Copy out each of the following items word for word.

☆ ☆ ☆

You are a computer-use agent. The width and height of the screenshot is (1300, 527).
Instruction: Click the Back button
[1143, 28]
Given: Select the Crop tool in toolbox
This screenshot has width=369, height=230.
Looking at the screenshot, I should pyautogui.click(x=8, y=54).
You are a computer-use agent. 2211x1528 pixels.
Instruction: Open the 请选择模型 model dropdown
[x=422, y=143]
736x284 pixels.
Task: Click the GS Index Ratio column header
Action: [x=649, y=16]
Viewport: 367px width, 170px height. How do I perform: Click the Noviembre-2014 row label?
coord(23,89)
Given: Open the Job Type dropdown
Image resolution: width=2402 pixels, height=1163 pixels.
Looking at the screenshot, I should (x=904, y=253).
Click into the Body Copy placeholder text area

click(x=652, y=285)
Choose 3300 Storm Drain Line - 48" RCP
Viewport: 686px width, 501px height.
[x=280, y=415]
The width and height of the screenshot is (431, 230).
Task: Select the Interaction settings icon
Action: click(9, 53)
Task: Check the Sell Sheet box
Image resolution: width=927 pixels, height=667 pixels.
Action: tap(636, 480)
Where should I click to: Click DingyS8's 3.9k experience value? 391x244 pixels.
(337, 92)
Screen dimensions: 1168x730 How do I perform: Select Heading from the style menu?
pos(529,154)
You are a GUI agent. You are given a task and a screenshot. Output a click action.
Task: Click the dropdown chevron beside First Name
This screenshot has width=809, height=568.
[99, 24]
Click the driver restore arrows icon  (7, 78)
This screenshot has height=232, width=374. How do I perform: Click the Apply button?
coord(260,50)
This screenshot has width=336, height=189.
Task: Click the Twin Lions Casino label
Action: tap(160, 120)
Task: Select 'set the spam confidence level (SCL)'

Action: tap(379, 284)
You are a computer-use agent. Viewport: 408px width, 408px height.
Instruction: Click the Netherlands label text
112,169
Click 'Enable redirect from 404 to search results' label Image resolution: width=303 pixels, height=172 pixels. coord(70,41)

☆ ☆ ☆

▶ Result below:
You are a computer-use agent. The width and height of the screenshot is (1300, 527).
Instruction: Click the Back button
[1143, 28]
Given: Select the Crop tool in toolbox
This screenshot has width=369, height=230.
Looking at the screenshot, I should pyautogui.click(x=8, y=54).
You are a computer-use agent. 2211x1528 pixels.
Instruction: Open the 请选择模型 model dropdown
[x=422, y=143]
736x284 pixels.
Task: Click the GS Index Ratio column header
Action: [x=649, y=16]
Viewport: 367px width, 170px height. How do I perform: Click the Noviembre-2014 row label?
coord(23,89)
Given: Open the Job Type dropdown
Image resolution: width=2402 pixels, height=1163 pixels.
Looking at the screenshot, I should (x=904, y=253).
Click into the Body Copy placeholder text area

click(x=652, y=285)
Choose 3300 Storm Drain Line - 48" RCP
Viewport: 686px width, 501px height.
[x=280, y=415]
The width and height of the screenshot is (431, 230).
Task: Select the Interaction settings icon
Action: click(9, 53)
Task: Check the Sell Sheet box
Image resolution: width=927 pixels, height=667 pixels.
Action: tap(636, 480)
Where should I click to: Click DingyS8's 3.9k experience value? 391x244 pixels.
(337, 92)
Screen dimensions: 1168x730 How do I perform: Select Heading from the style menu?
pos(529,154)
You are a GUI agent. You are given a task and a screenshot. Output a click action.
Task: Click the dropdown chevron beside First Name
This screenshot has width=809, height=568.
[99, 24]
Click the driver restore arrows icon  (7, 78)
This screenshot has height=232, width=374. How do I perform: Click the Apply button?
coord(260,50)
This screenshot has width=336, height=189.
Task: Click the Twin Lions Casino label
Action: tap(160, 120)
Task: Select 'set the spam confidence level (SCL)'

Action: tap(379, 284)
You are a computer-use agent. Viewport: 408px width, 408px height.
Instruction: Click the Netherlands label text
112,169
Click 'Enable redirect from 404 to search results' label Image resolution: width=303 pixels, height=172 pixels. coord(70,41)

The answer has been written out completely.